▸ **What you will do**
Using the records below, copy exactly the part that opens with the line holding "Click the scroll-up" and closes with the line holding "Where should I", minus the pictures.

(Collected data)
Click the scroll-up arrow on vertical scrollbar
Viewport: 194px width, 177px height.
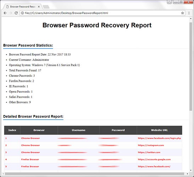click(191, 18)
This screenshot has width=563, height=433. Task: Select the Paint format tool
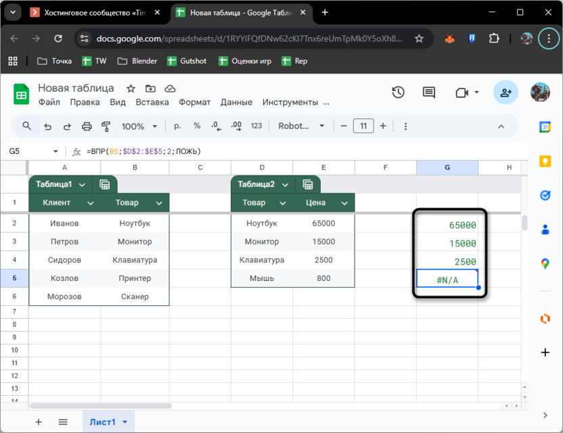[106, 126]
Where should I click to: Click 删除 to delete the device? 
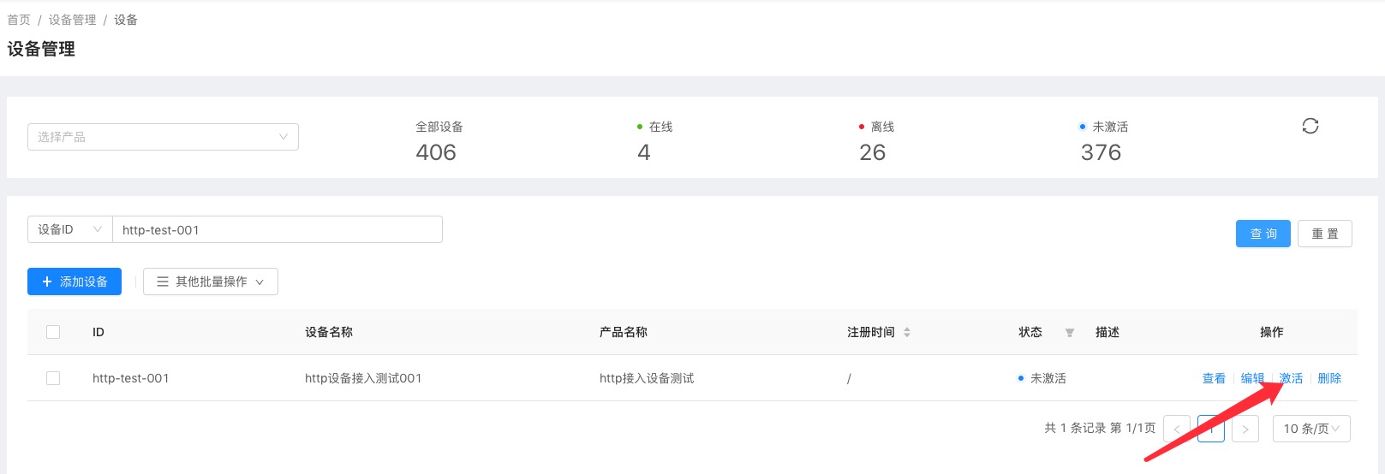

--

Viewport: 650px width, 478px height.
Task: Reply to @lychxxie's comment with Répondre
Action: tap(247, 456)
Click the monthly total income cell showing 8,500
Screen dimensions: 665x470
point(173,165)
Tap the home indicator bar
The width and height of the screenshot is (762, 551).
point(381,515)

---

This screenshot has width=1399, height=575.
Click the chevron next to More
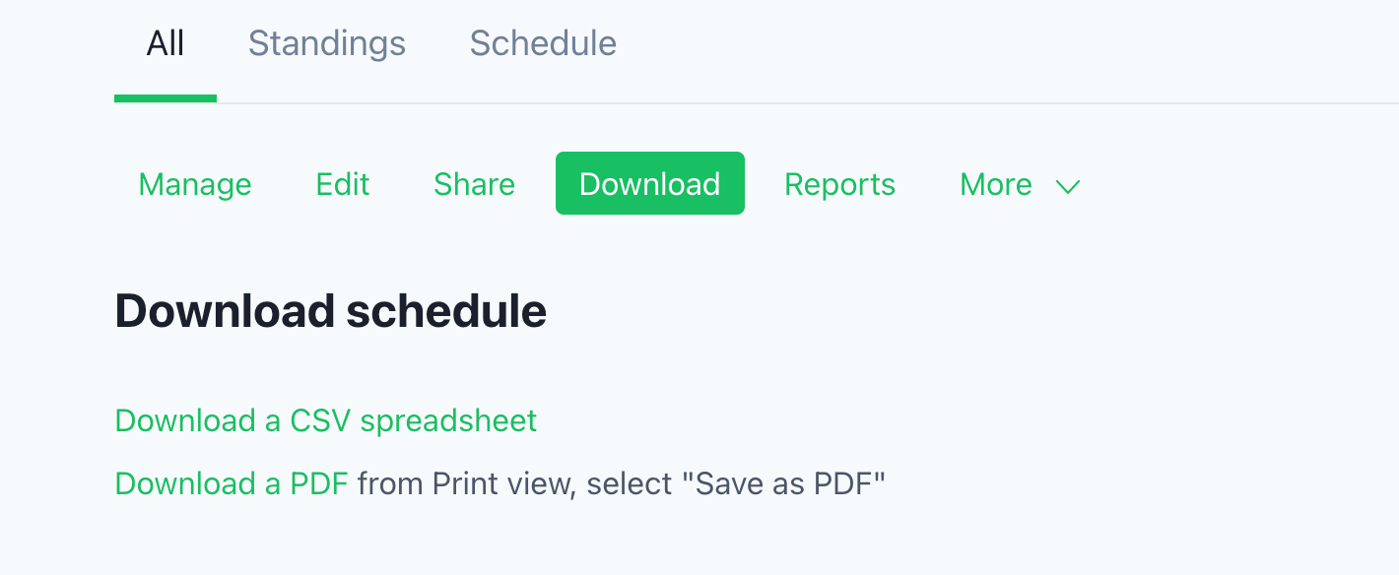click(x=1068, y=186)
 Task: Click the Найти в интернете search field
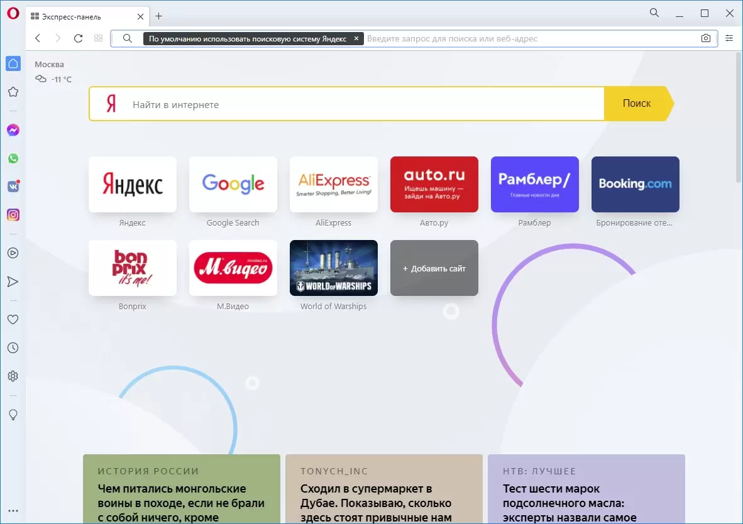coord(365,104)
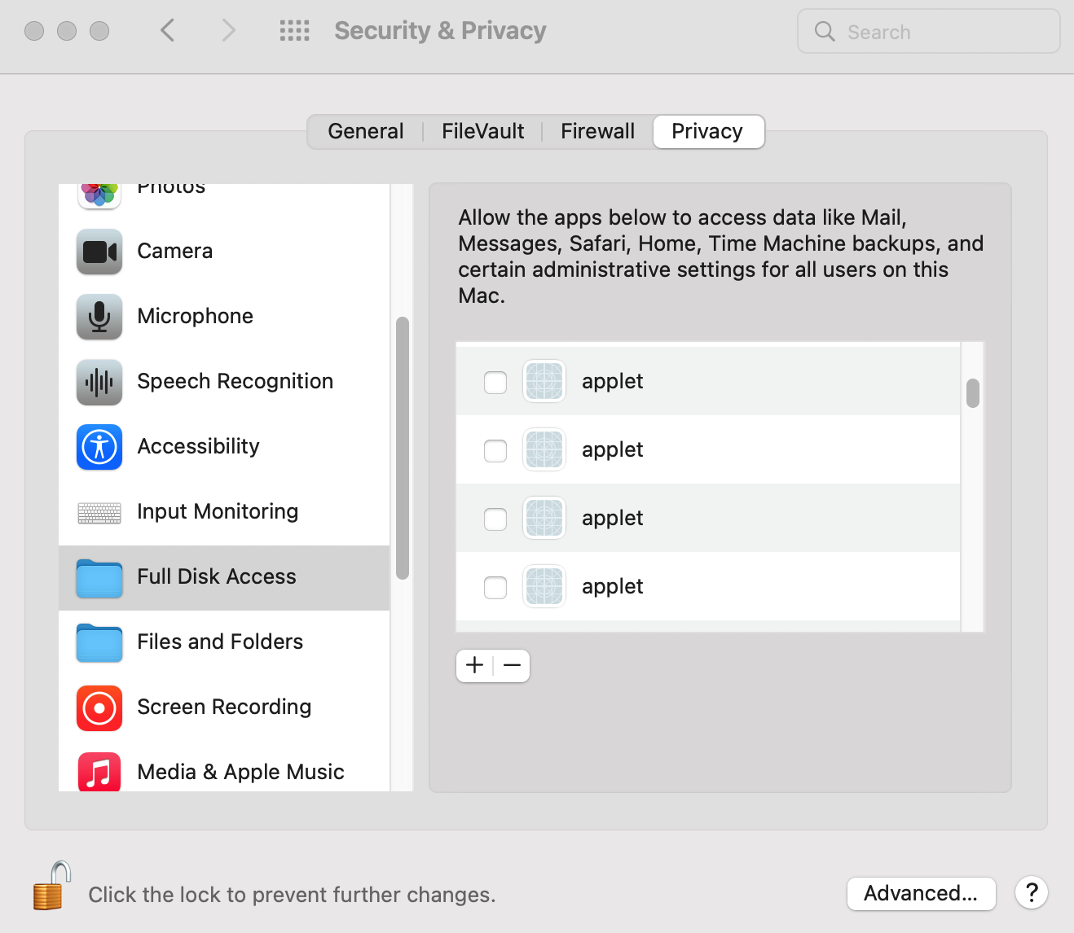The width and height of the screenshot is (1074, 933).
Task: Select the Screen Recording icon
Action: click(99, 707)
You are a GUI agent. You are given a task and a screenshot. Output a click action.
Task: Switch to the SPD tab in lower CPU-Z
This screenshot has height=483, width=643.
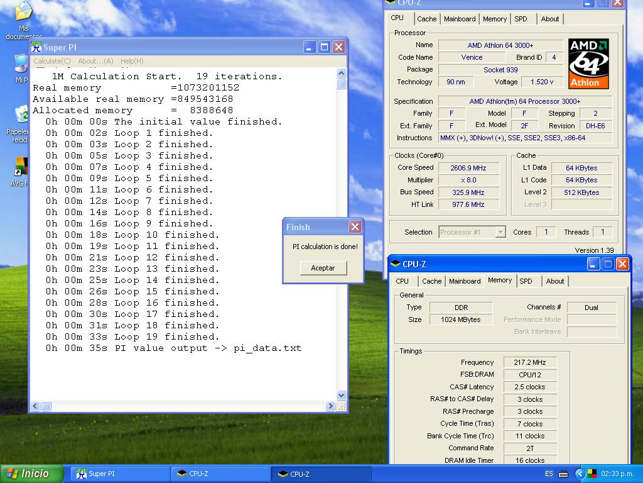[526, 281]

▸ **Solution to the problem**
Click the scroll-up arrow on vertical scrollbar
Viewport: 194px width, 177px height.
click(191, 18)
This screenshot has width=563, height=433. Task: Select the Paint format tool
[106, 126]
Where should I click to: Click 删除 to delete the device? 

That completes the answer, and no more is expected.